If you are looking for a book to read this weekend, today is the last day of Haymarket Books’ 80% off ebooks sale. Don’t miss this opportunity to grab up any Haymarket titles that are on your wishlist. You can get an ebook of Let This Radicalize You (my book with Mariame Kaba), for example, for only $2. You can also build up a library of ebooks on Palestine very affordably if you shop today. (And for those who may be wondering, I get no referral commission from these sales. I just want you all to get books on the cheap.)

Final Thoughts

I overdid it this week. Really and truly, it’s been a while since I felt so overextended. I traveled to Washington DC last weekend for the big march for Palestine and got stuck at the airport, trying to get home, all day on Sunday. On Thursday, I realized that I hadn’t felt restful in a long time, so I stayed home from a protest I had planned to attend yesterday, and let my body heal a bit. It was the right choice. I fell asleep earlier on Thursday than I have in years, and when I woke up between bouts of sleep, I felt like I was becoming reacquainted with a sensation that I had all but forgotten. My body was at ease.

I will still be very busy in the coming weeks. We have to stop a genocide and I am quite cognizant of what that demands of us, in terms of labor, risk, and solidarity. I will continue to follow my heart and pursue work I feel called to do, but I will also make space, now and then, to melt into my couch, as I did last night, because if I don’t, my body and spirit will become brittle.

Burnout is the culmination of exhaustion and moral injury. I experienced a slight this week that hit me much deeper than it would have if I hadn’t been so tired. When we are overextended, for the sake of what we believe in, being wronged in any way cuts deeper. When I felt myself spiraling emotionally over what someone had said, I began to take inventory — why did this slight hurt so much? It was the next day when I realized that I hadn’t felt restful in… well, I’m not sure how long.

It’s so easy to put our own well-being on the back burner when we know the work is urgent and must be sustained. In fact, it may be unhealthy for me to think of caring for myself as being a necessary element of maintaining the work, as opposed to simply prioritizing my own well-being. But justice work is part of me. It is at the center of my life and factors into everything I do. Whether I am organizing, playing a supportive role at a protest, or writing for the sake of justice, this work is central to who I am. So, I have to consider the role of rest and care, and ask myself what my body needs, so I can stay in the game.

If this seems like it’s a recurring theme in my final thoughts section, it’s because I have to stop and think about these things a lot. It’s easy to lose track of ourselves when the problems we are trying to solve feel unfathomably large. But even amid such nightmares, we must do what it takes to sustain ourselves.

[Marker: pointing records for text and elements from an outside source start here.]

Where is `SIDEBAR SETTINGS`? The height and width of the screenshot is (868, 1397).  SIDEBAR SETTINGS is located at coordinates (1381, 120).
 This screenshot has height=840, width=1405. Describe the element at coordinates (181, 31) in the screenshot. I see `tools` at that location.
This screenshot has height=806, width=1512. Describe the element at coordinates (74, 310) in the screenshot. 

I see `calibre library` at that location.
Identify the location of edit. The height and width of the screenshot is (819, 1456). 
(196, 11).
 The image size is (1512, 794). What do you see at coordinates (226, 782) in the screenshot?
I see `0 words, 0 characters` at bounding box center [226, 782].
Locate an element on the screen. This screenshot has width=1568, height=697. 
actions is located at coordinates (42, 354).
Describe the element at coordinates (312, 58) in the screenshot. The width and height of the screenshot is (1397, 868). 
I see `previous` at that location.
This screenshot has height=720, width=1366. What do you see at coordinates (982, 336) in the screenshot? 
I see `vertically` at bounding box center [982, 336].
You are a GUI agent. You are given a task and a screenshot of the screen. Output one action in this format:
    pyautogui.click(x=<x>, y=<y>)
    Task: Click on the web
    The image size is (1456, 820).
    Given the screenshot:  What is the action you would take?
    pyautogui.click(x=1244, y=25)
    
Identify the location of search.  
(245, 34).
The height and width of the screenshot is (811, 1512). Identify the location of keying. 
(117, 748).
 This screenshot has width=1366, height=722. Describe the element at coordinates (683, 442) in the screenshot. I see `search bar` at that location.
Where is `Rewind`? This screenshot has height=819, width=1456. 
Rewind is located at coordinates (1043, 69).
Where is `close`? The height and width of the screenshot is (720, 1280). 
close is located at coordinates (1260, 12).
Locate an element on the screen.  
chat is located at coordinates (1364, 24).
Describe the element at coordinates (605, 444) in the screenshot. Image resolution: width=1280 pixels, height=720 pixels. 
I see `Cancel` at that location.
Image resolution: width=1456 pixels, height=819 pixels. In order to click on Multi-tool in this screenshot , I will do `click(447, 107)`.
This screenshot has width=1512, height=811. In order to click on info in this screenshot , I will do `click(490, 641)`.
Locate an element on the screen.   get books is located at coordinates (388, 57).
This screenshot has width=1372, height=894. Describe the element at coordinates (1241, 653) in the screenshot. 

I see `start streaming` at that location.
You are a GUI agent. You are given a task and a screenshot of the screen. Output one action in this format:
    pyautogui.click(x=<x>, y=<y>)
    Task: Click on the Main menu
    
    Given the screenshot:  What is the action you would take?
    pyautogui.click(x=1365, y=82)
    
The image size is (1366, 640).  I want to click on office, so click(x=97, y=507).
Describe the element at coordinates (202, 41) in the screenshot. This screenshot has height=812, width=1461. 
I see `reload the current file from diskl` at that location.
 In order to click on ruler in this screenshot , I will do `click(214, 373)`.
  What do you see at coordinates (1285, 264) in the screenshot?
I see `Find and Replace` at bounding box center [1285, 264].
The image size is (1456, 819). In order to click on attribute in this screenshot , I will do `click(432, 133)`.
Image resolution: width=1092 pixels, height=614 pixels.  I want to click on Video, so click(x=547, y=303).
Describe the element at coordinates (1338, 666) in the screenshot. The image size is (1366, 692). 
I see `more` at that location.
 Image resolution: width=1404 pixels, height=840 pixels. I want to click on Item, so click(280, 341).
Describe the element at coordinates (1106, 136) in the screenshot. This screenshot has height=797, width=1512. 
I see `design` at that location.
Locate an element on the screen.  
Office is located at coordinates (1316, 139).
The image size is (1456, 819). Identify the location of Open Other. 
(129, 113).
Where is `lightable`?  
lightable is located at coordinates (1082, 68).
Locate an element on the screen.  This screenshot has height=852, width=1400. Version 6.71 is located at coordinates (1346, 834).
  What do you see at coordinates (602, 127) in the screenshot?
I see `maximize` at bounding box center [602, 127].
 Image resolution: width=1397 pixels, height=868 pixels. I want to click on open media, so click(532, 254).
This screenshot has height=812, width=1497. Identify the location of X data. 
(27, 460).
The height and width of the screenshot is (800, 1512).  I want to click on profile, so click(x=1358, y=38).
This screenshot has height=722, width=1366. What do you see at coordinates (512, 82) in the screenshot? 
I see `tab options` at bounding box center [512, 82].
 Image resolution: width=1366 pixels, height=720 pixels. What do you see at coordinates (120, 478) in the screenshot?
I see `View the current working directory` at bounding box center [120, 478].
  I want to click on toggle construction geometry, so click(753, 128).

Toward that end, as I have mentioned, I will be taking three weeks of medical leave at the end of the year. This will be difficult for me, as I am a person who wants to work during difficult times. I hope you all won’t mind the interruption in content. The truth is that, while I am two months away from turning 43, I am still learning how to take care of myself. I do know that I don’t want to model self-destruction for the sake of productivity, as I do not want others to live or die that way.

May we all find enough rest and renewal to stay in the fight. We are needed.